The appellate authority apparently interpretated this para to mean that refund of only those input services can be allowed which were consumed during the quarter in which the exports took place and in respect of which the refund claim was filed. However a careful reading of that para vis -a -vis the situation obtaining in the present case clearly reveals that Revenue is not disputing the fact that the credit of Service Tax taken by them was admissible. It is also a fact that the appellants were not in a position to utilize the credit against the goods exporting during the quarter to which the claim relates. Seen in this light there is no doubt that the refund claim was not in violation of the said para 4 of the said Notification. Thus the Commissioner (Appeals) while rejecting the refund claim seems to have imported his own condition to the effect that the credit taken must pertain to the quarter during which the goods were exported and for which the refund was claimed. It is seen that C.B.E. & C. vide a Circular No. , dated 19 -1 -2010 (in Para 3.3) also clarified the matter as under : - -

"Since no bar is provided in the notification, there should not be any objection in allowing refund of credit of the past period in subsequent quarters. It is possible that during certain quarters, there may not be any exports and therefore, the exporter does not file any claim. However, he receives inputs/input services during this period. To illustrate, an exporter may avail of Rs. 1 crore as input credit in the April -June quarter. However, no exports may be made in this quarter, so no refund is claimed. The input credit is thus carried over to the July -September quarter, when exports of Rs. 50 lakh and domestic clearances of Rs. 25 lakh are made. The exporter should be permitted a refund of Rs. 66 lakh (as his export turnover is 66% of the total turnover in the quarter) from the Cenvat credit of Rs. 1 crore availed in April -June quarter. The illustration prescribed under para 5 of the Appendix to the notification should be viewed in this light. However, in case of service providers exporting 100% of their services, such disputes should not arise and refund of Cenvat credit, irrespective of when he has taken the credit, should be granted if otherwise in order.
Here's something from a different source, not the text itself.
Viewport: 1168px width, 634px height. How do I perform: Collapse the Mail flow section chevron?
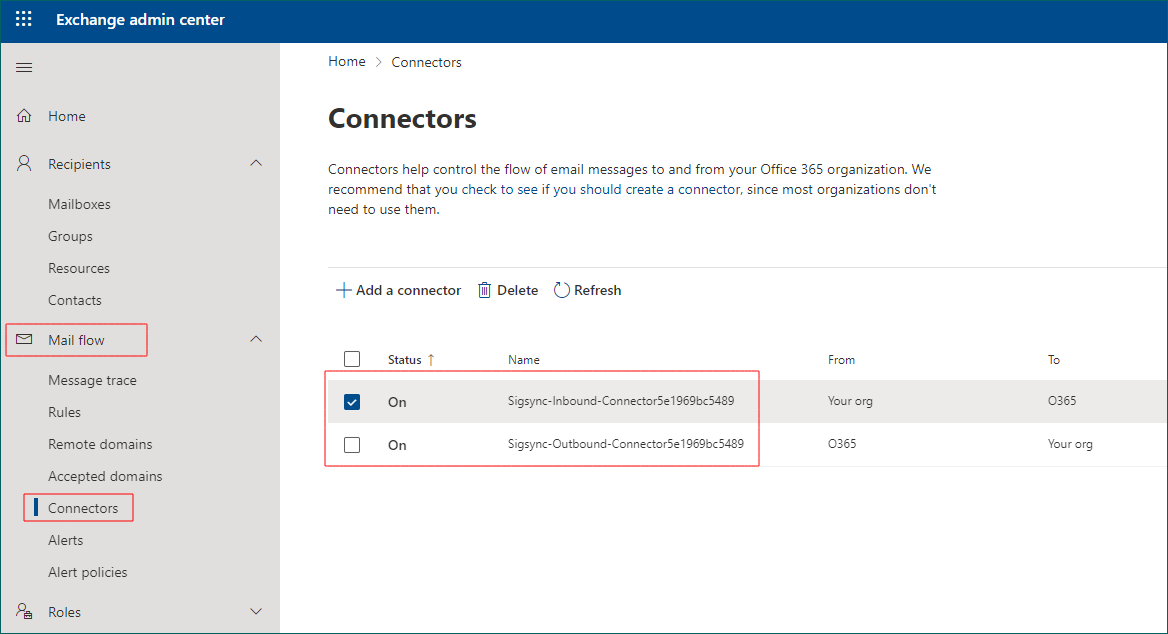click(256, 339)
Such exporters may be asked to file a declaration to the effect that they are exporting 100% of their services, and only if it is noticed subsequently that the exporter had provided services domestically, the proportional refund to such extent can be demanded from him."

From the above clarification of C.B.E. & C. it is evident that the refund claim for a particular quarter need not be in respect of input services consumed in that quarter. The appellants had no domestic sales. In the light of the analysis/discussion above, I find that the impugned order is not sustainable and the same is therefore, set aside and it is held that the appellants are entitled to obtain the refund of Rs. 9,87,555/ -. The primary adjudicating authority is consequently directed to grant the said refund to the appellants.